• TO DO: Copy these lines word for word, beginning at the line that contains "The image size is (984, 674)." and continuing through the final line.

── LISTING

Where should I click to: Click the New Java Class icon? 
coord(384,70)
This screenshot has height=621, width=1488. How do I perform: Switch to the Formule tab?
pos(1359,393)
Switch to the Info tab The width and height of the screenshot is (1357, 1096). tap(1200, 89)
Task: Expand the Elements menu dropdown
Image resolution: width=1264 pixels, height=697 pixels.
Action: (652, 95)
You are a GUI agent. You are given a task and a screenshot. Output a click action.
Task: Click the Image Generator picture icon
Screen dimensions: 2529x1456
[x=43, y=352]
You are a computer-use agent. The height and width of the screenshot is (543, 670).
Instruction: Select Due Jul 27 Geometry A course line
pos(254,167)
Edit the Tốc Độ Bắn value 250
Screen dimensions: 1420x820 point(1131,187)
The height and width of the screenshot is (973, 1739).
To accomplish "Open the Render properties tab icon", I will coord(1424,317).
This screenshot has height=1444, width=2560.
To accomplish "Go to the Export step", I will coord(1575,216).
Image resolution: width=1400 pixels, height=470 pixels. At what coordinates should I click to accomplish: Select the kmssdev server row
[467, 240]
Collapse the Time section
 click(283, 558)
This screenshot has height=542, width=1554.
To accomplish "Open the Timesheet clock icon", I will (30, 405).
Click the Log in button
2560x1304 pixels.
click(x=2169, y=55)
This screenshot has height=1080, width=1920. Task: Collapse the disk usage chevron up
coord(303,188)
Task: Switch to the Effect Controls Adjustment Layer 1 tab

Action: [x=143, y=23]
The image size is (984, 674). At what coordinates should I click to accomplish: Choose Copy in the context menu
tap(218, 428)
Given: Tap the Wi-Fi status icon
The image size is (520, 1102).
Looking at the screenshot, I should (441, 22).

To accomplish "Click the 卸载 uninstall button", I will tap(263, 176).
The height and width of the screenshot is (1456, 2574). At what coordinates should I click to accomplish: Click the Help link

────

• OUTPUT OF THE EXERCISE:
The image size is (984, 674). At what coordinates should I click to accomplish: Choose Copy in the context menu
tap(218, 428)
Given: Tap the Wi-Fi status icon
The image size is (520, 1102).
Looking at the screenshot, I should (441, 22).

To accomplish "Click the 卸载 uninstall button", I will tap(263, 176).
The height and width of the screenshot is (1456, 2574). At what coordinates should I click to accomplish: Click the Help link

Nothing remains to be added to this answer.